B.C.’s Finance Minister said his government is working quickly to crack down on unscrupulous realtors and collect more data on the extent of foreign investment in real estate.
But Mike de Jong remains highly skeptical that levying higher taxes on buyers who do not make their income in Canada is the answer, saying he fears such a move would dissuade individuals and companies from investing in the province.
“We work awfully hard to attract people to Canada who come here to invest here, to create jobs here,” de Jong said during a May 10 press conference.
“There’s a large group from a large province in China who are here signing deals to invest. Before we are going to single out one aspect of foreign investment, we’d better have a clear sense of what the impact actually is on the market.”
A regulation change designed to rein in “shadow flipping” will come into effect on May 16. That term describes the practice of buying a property with an assignment clause and then selling the assignment before the deal closes, often without the knowledge of the seller. The practice can inflate the price of the property, and allows the various buyers to avoid paying B.C.’s property transfer tax.
Under the new regulations, realtors will be required to get written consent from the seller before transferring the contract, and any profit resulting from an assignment contract transfer would have to be returned to the seller.
In June, the government will also start to collect information about the citizenship of property owners through the property transfer tax form when owners register property at B.C.’s Land Title Office. Companies who own property will be required to provide the name, address and contact information for company directors who are not Canadian citizens. The information will be made public in aggregate form, likely at the end of 2016, de Jong said.
Chart by Urban Futures , using data from the Real Estate Board of Greater Vancouver
Unlike other countries, Canadian governments currently do not collect data on foreign owners of real estate. Critics have said the system proposed by the BC Liberals will be easy to evade, but de Jong said regular audits would ensure property owners are complying.
Any future policy would be based on what the collected data shows, de Jong said. He characterized the heated public debate around the issue as being unfounded on any real evidence that foreign ownership is driving the enormous price increases in Metro Vancouver real estate over the past year.
B.C. residents now say housing is their number one issue, overtaking concerns about the economy and jobs, according to a recent poll commissioned by Business in Vancouver.
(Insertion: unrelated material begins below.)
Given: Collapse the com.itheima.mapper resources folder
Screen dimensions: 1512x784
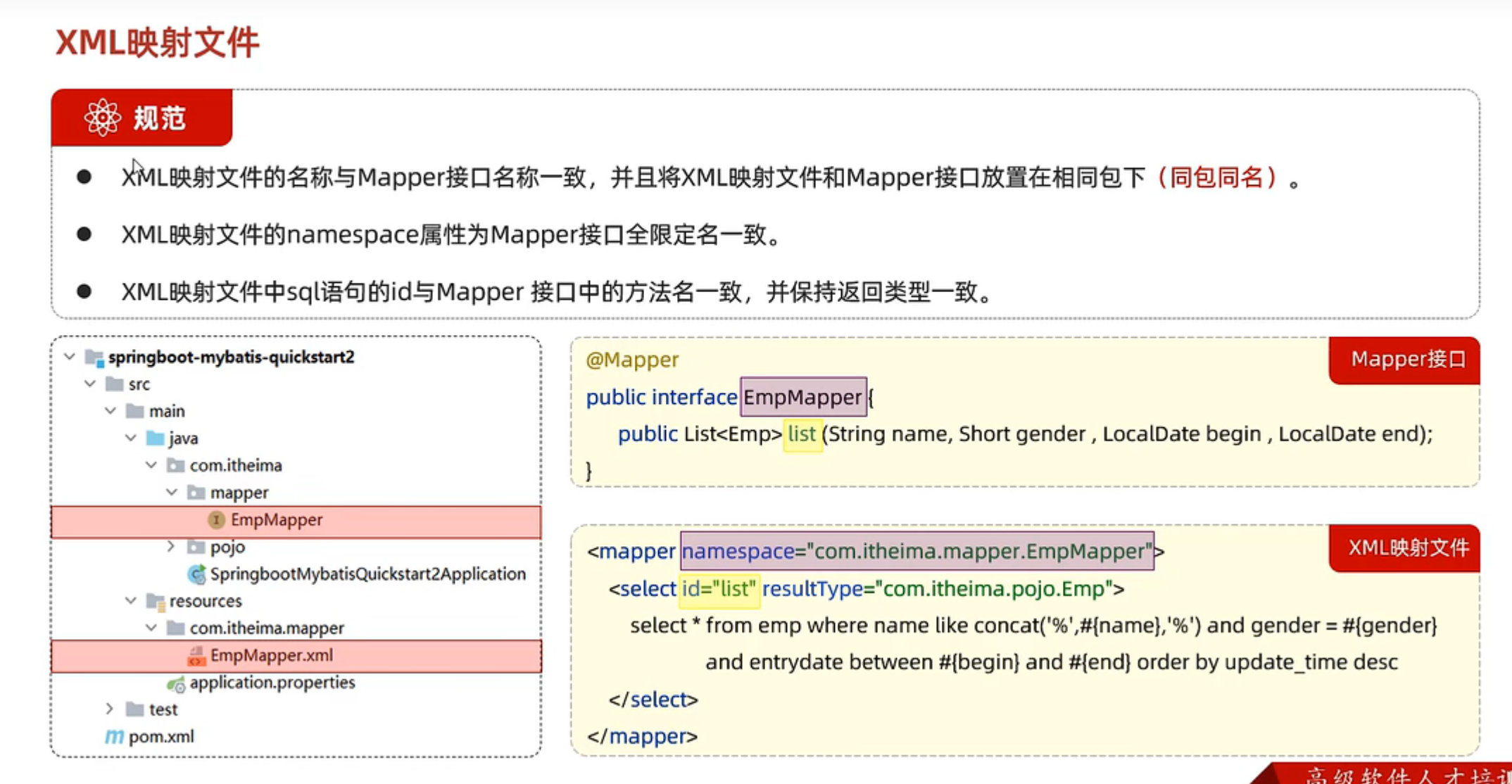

“We’d better have a clear sense about what the impact actually is on the market … and we’d better have a clear sense of what our objective is,” de Jong said. The goal is to have “an accurate sense of what is taking place that goes beyond what someone’s name looks like or what they look like.”
Josh Gordon, a political science professor at Simon Fraser University, recently published a report that brings together much of the academic work that has been done on the issue, which shows that foreign investment is having an impact on the Vancouver property market.
“All of the other explanations, they just don’t add up. They don’t make sense,” he said.
But de Jong said he believes the solution is not to restrict demand by increasing taxation on foreign buyers, but to increase supply; he suggested that if municipalities were to speed up delayed development applications, “it would relieve some — not all but some — of the pressure on the market.”